Gli strumenti di Gaia, infatti, hanno anche rilevato la posizione di oltre 14 mila asteroidi, misure importantissime per definirne al meglio le orbite. Spingendosi poi nelle profondità del Cosmo, Gaia ci ha restituito anche le misure di posizione di mezzo milione di quasar, galassie poste a miliardi di anni luce di distanza rese particolarmente brillanti dall’intensa attività dell’immenso buco nero che alberga nelle loro regioni centrali. Per la prima volta, alle misure di posizione ottenute con osservazioni radio si affiancano ora rilevazioni in luce visibile, con la possibilità concreta, dunque, di poter finalmente creare un affidabile sistema di riferimento celeste.

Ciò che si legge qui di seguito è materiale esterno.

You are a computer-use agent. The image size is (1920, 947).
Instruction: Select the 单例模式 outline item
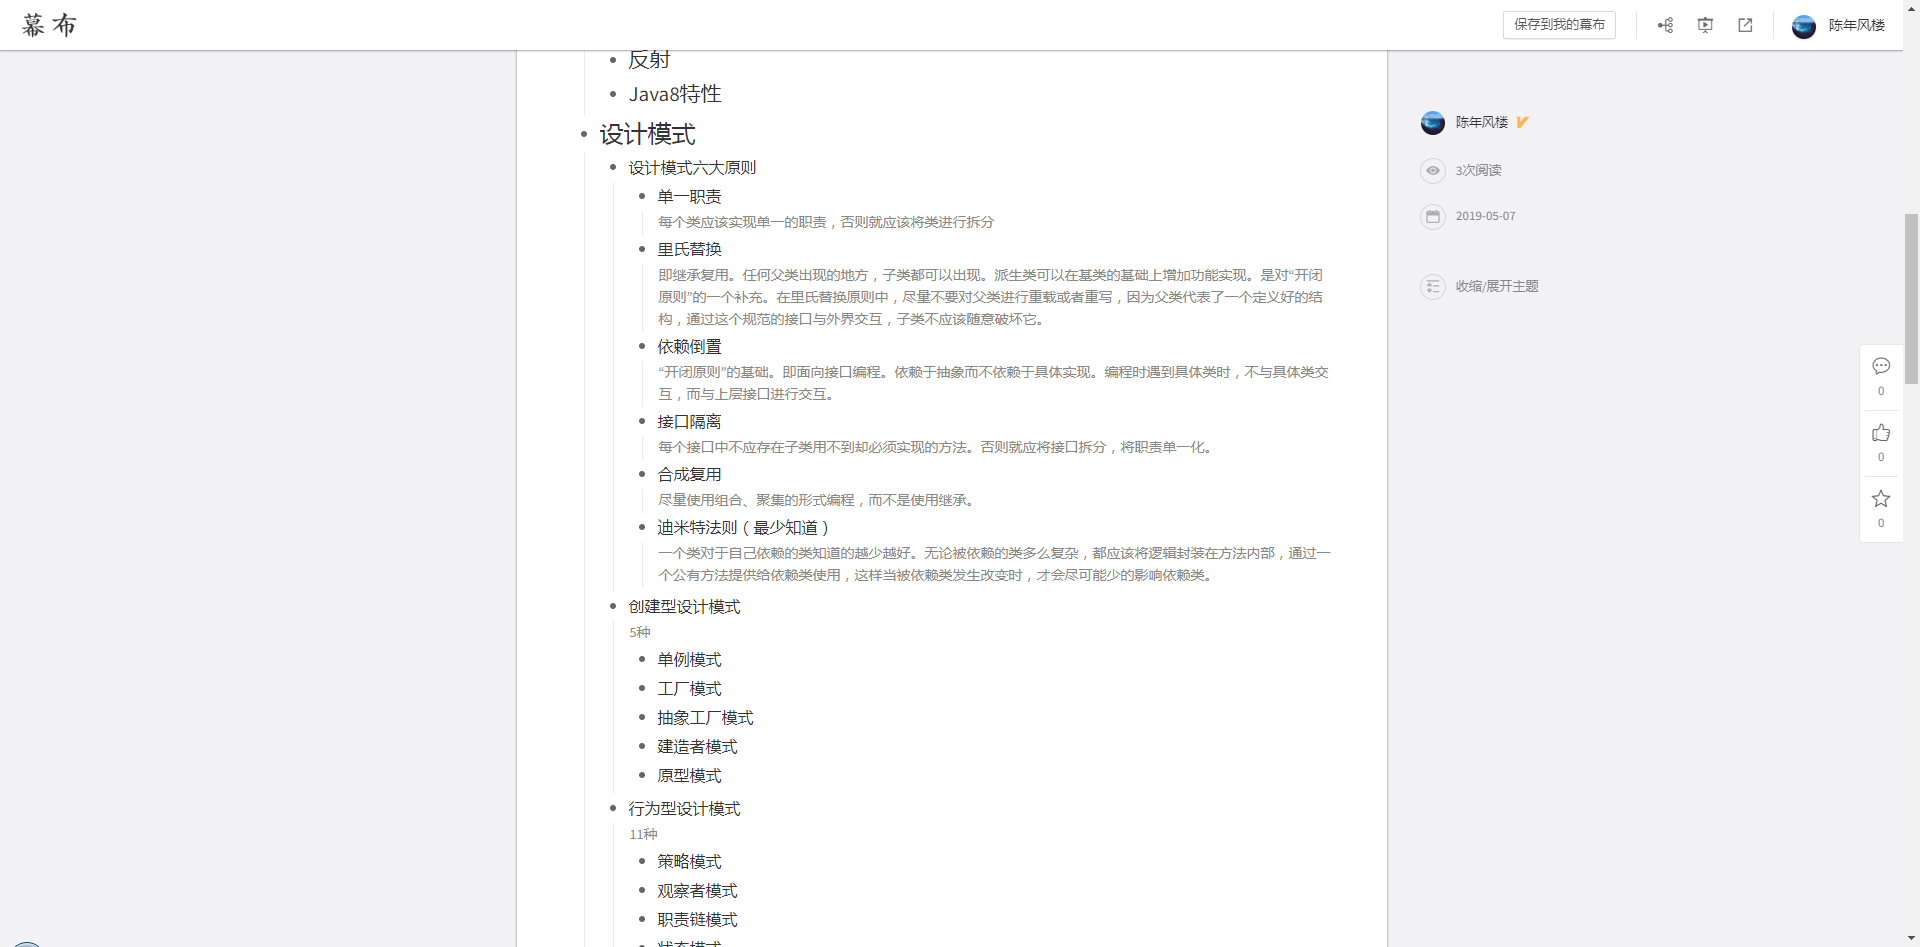pos(689,660)
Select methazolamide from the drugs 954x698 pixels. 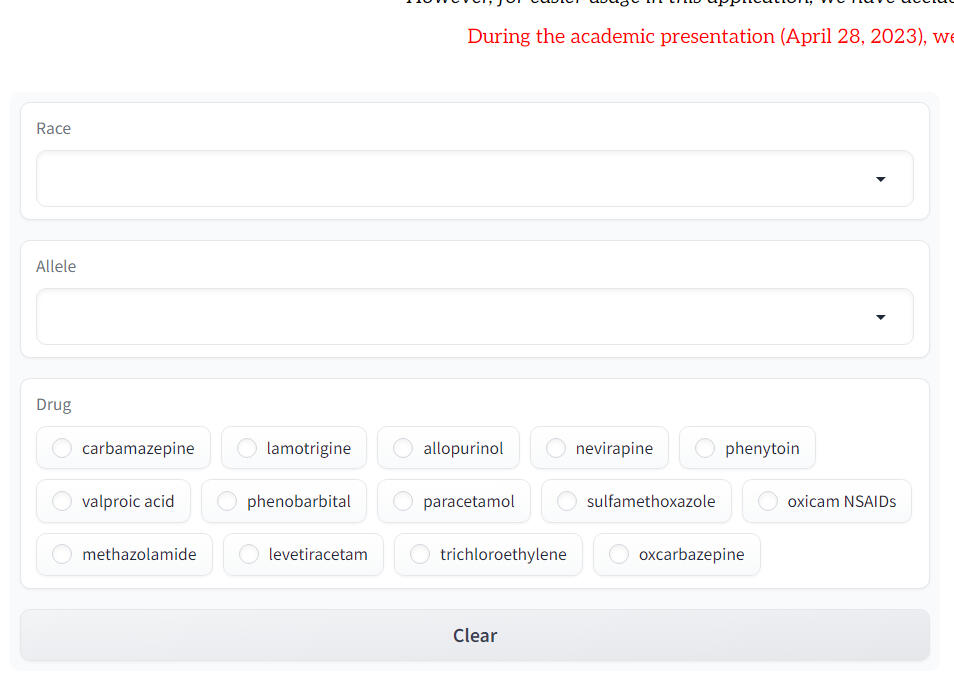pos(62,554)
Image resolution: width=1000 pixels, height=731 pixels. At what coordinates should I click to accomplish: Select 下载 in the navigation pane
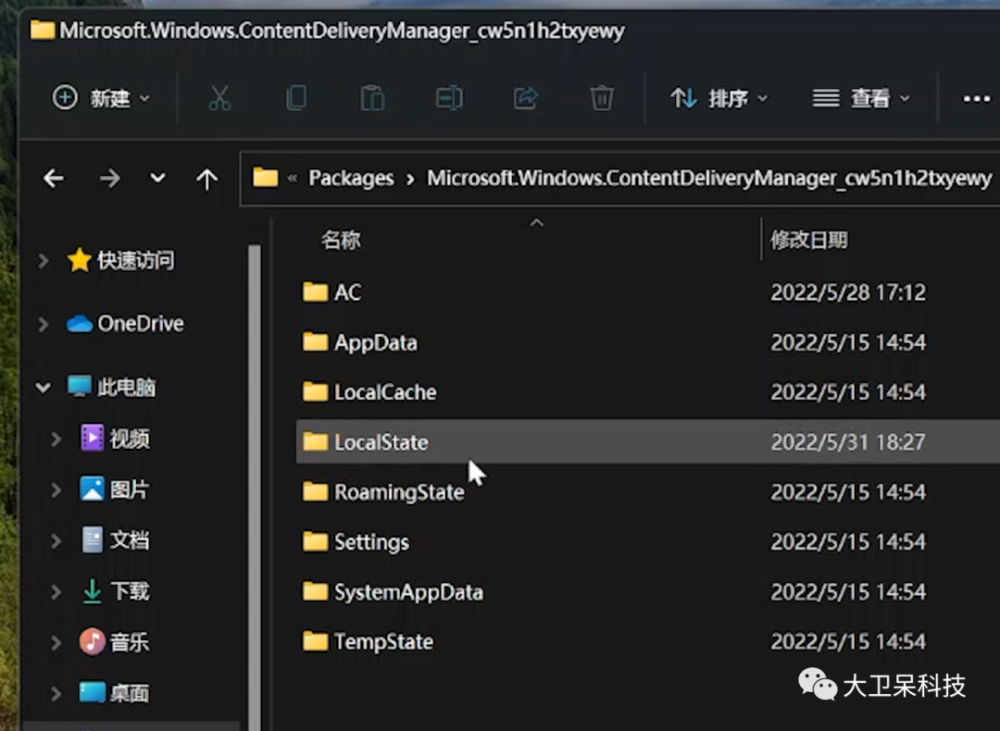click(129, 591)
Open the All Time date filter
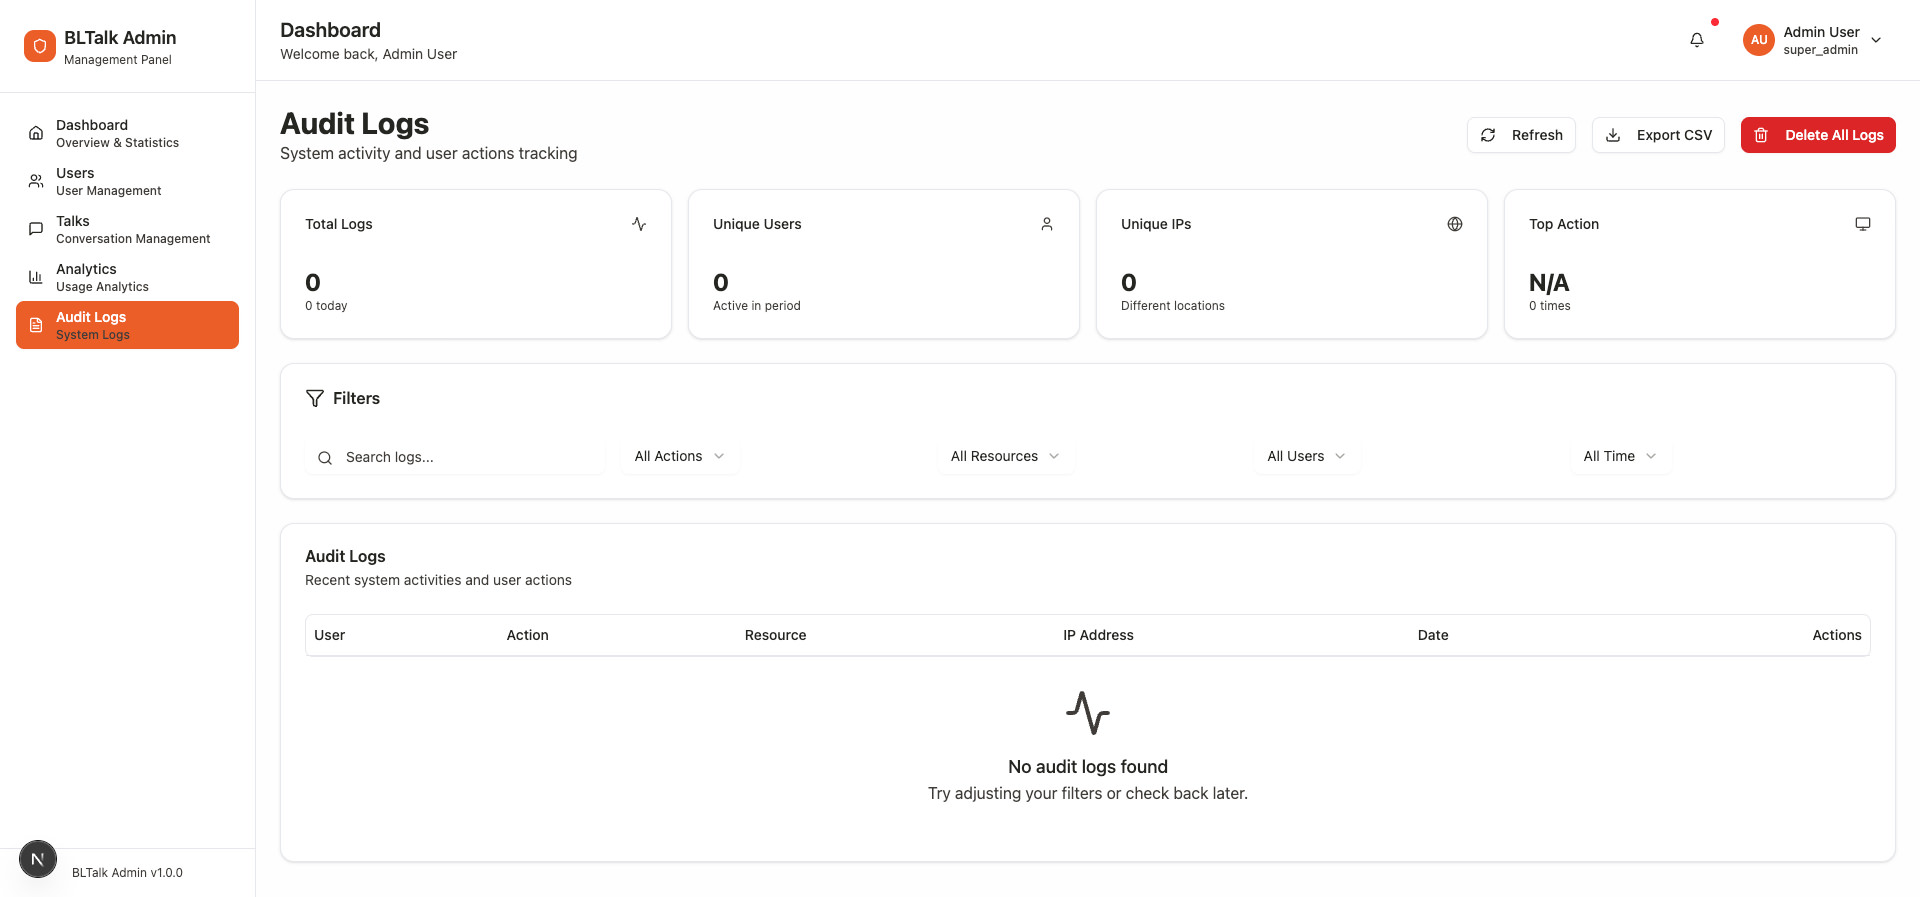1920x897 pixels. pyautogui.click(x=1620, y=456)
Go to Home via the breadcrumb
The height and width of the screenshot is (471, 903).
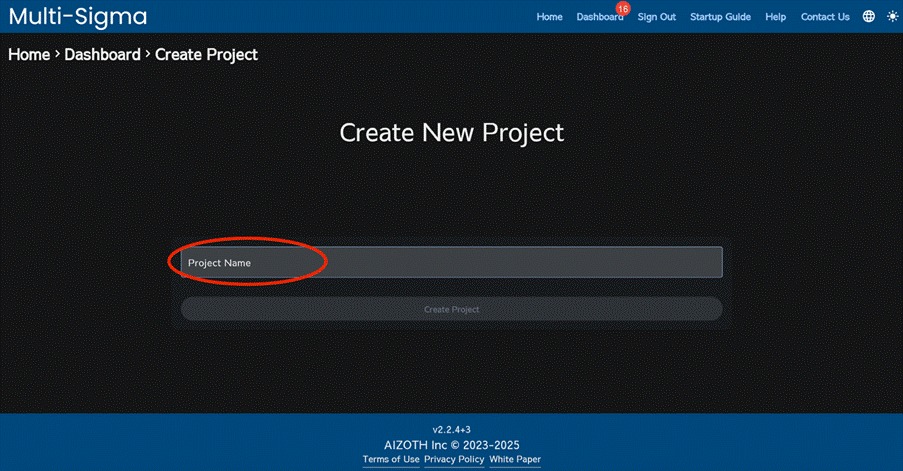pos(29,54)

Non solo stelle, insomma, in questa impressionante marea di dati riversata da Gaia sulle scrivanie degli astronomi. E non è ancora finita. Il satellite, infatti, sta ancora continuando, imperterrito, la sua accurata opera di osservazione e lo farà ancora almeno fino al 2019, data prevista quale termine della missione ufficiale. Questo significa che nel prossimo futuro – si parla dei primi Anni Venti – Gaia ci regalerà un altro fantastico catalogo. Viste le premesse di DR1 e DR2, è lecito attendersi sorprese ancora più entusiasmanti.